Assignment: Everything from the line containing "The image size" to the last line of the listing below should be restated exactly, both ends included, with nothing added and the pictures omitted.

★ ★ ★

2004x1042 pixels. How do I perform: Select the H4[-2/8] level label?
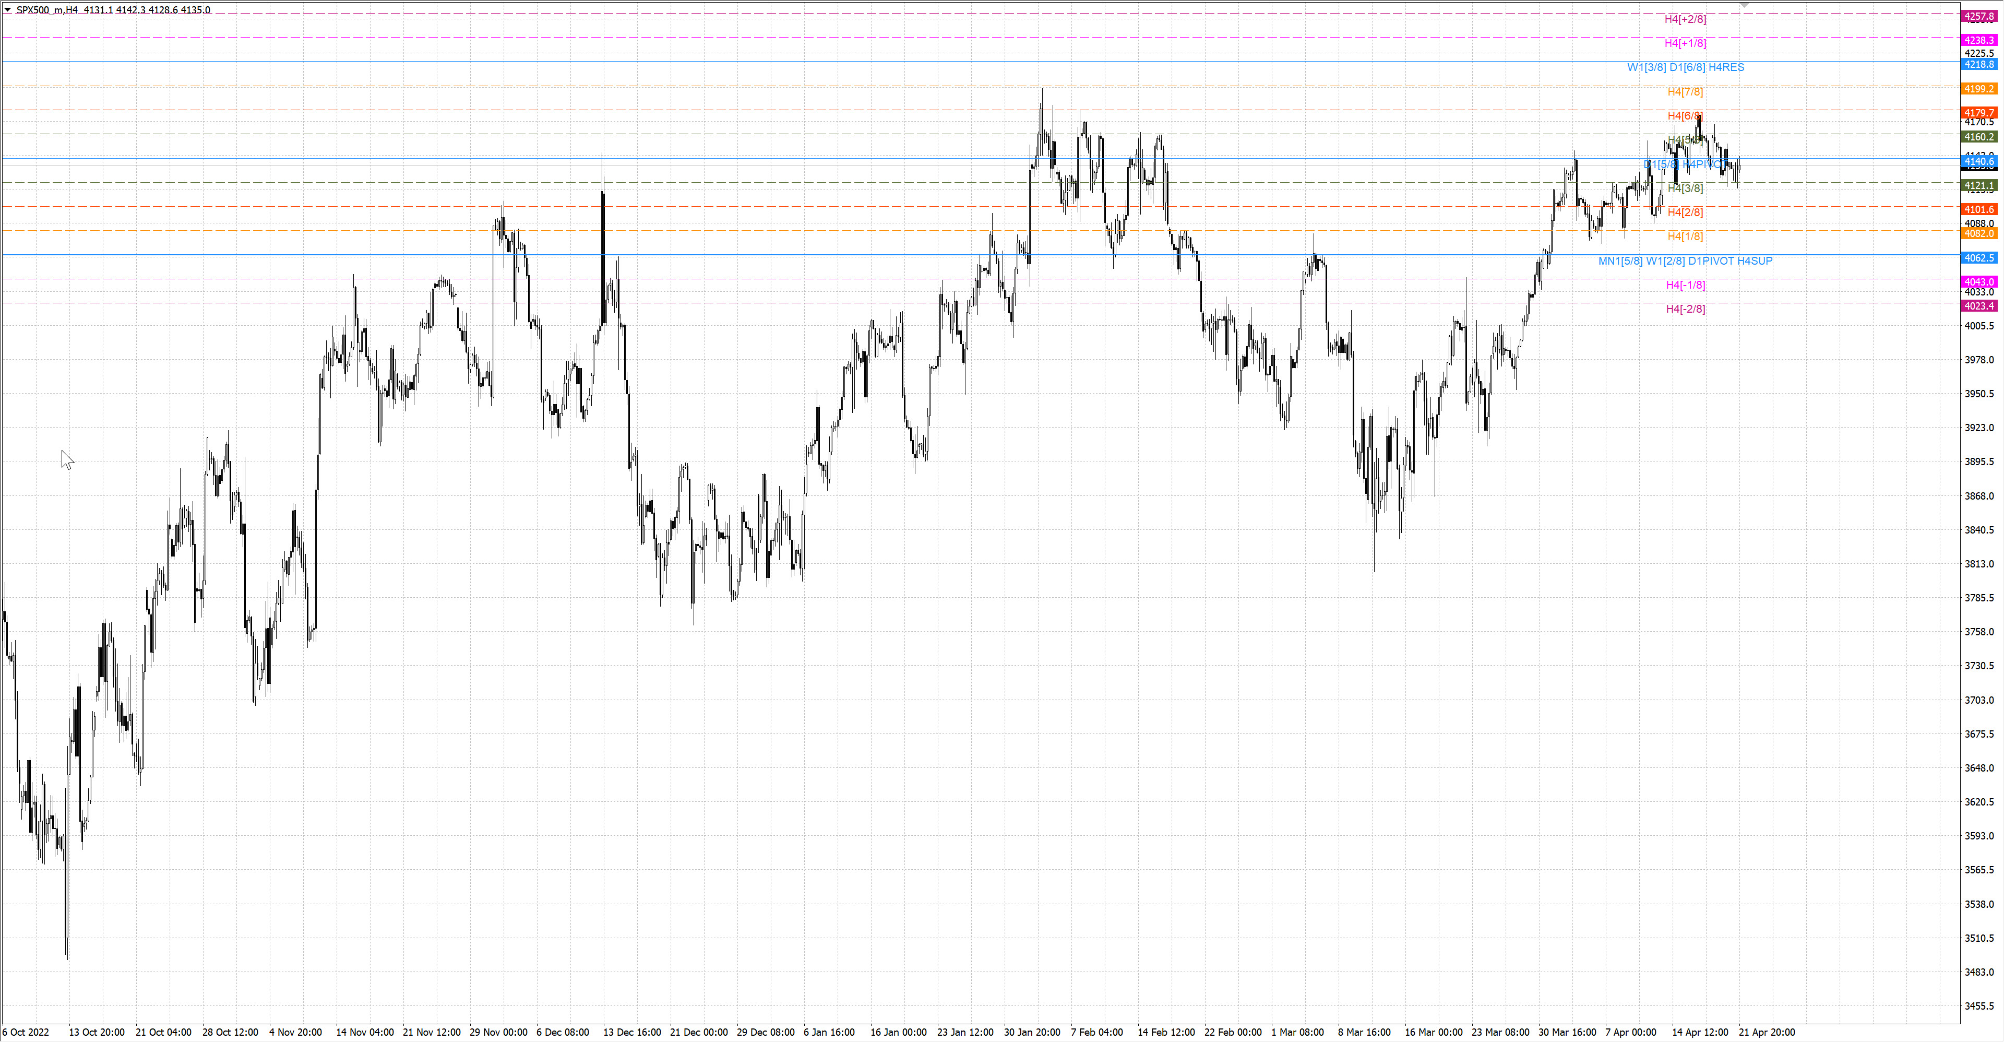pyautogui.click(x=1685, y=309)
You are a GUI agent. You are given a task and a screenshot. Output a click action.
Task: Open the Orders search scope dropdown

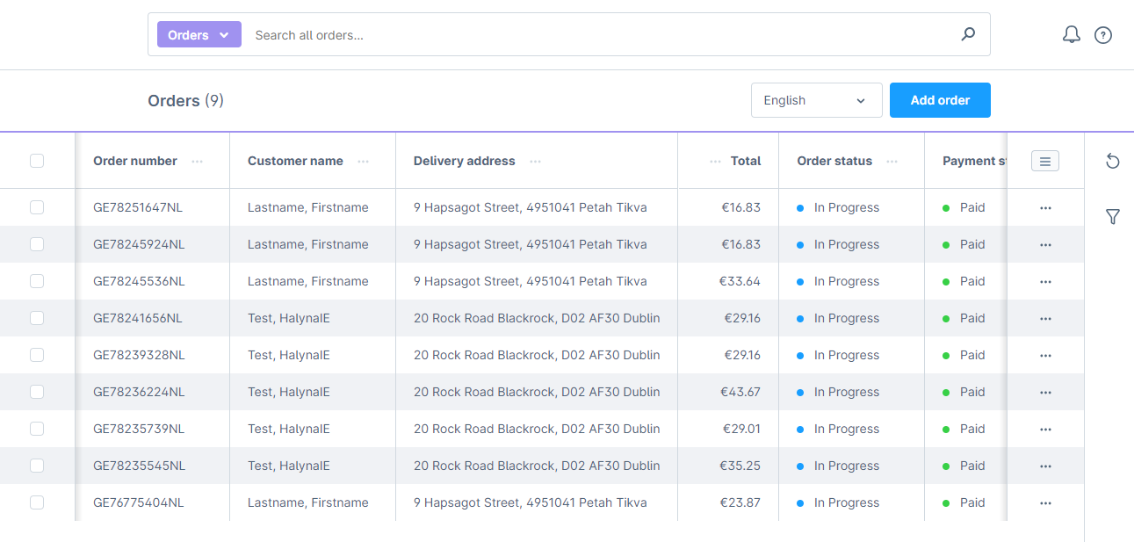tap(199, 34)
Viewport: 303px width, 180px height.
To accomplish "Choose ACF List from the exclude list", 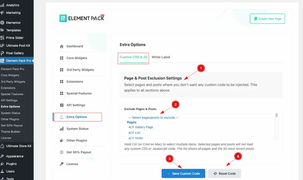I will [x=134, y=133].
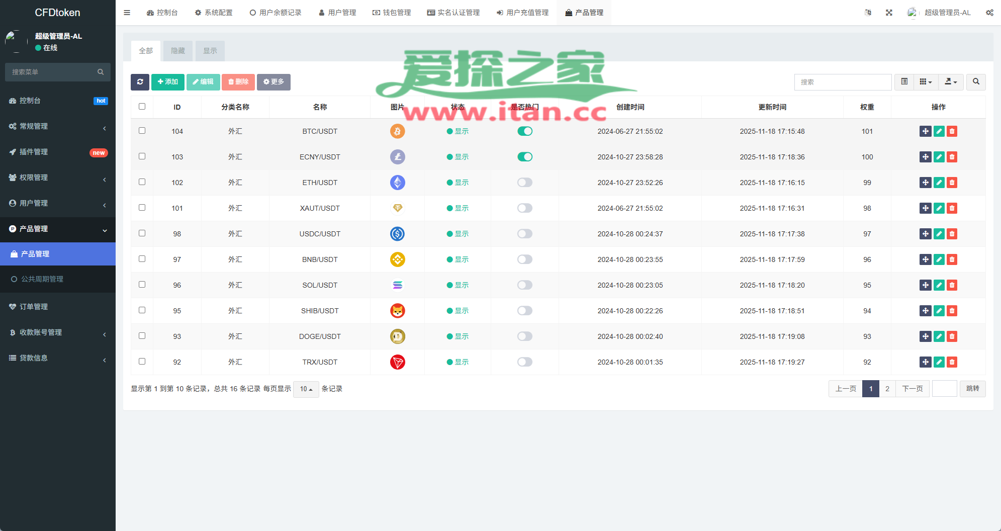1001x531 pixels.
Task: Click the green edit pencil for ETH/USDT row
Action: (x=939, y=183)
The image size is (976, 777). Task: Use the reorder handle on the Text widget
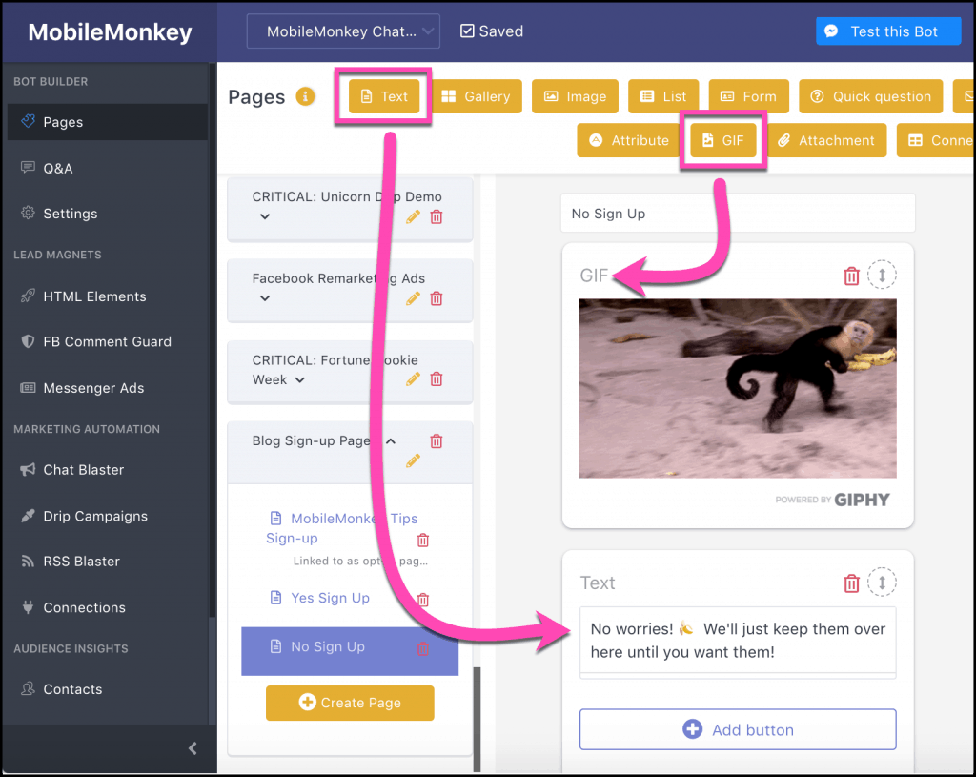(883, 582)
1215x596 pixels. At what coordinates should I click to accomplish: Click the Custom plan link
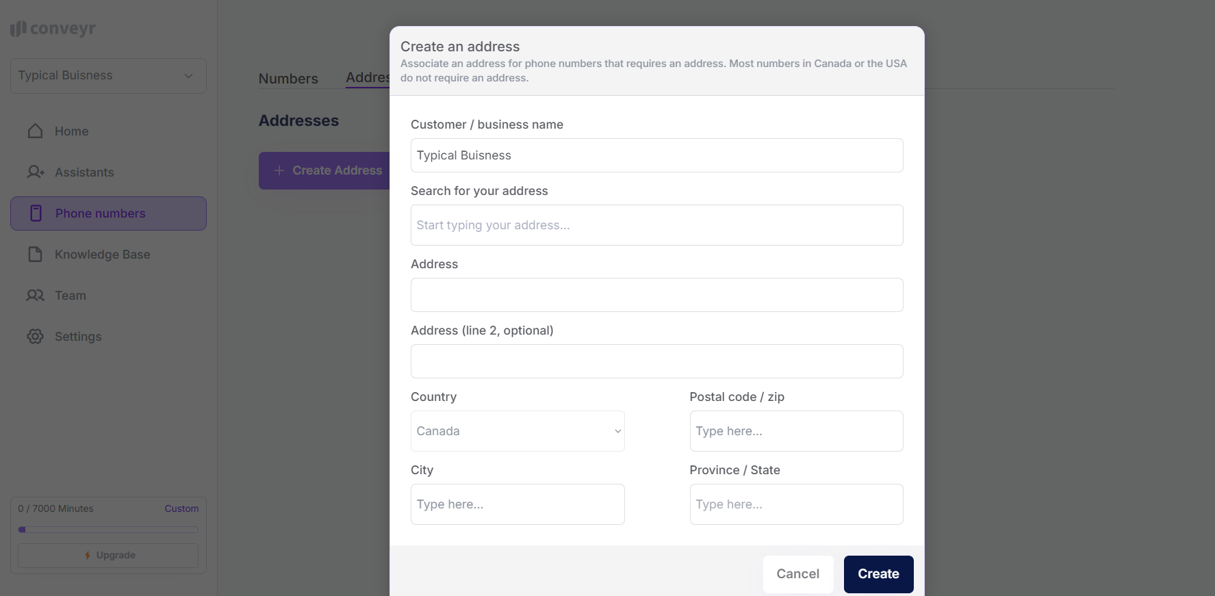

★ ★ ★

The answer:
The image size is (976, 777). Task: Use the reorder handle on the Text widget
(883, 582)
1215x596 pixels. At what coordinates should I click to accomplish: Click the Custom plan link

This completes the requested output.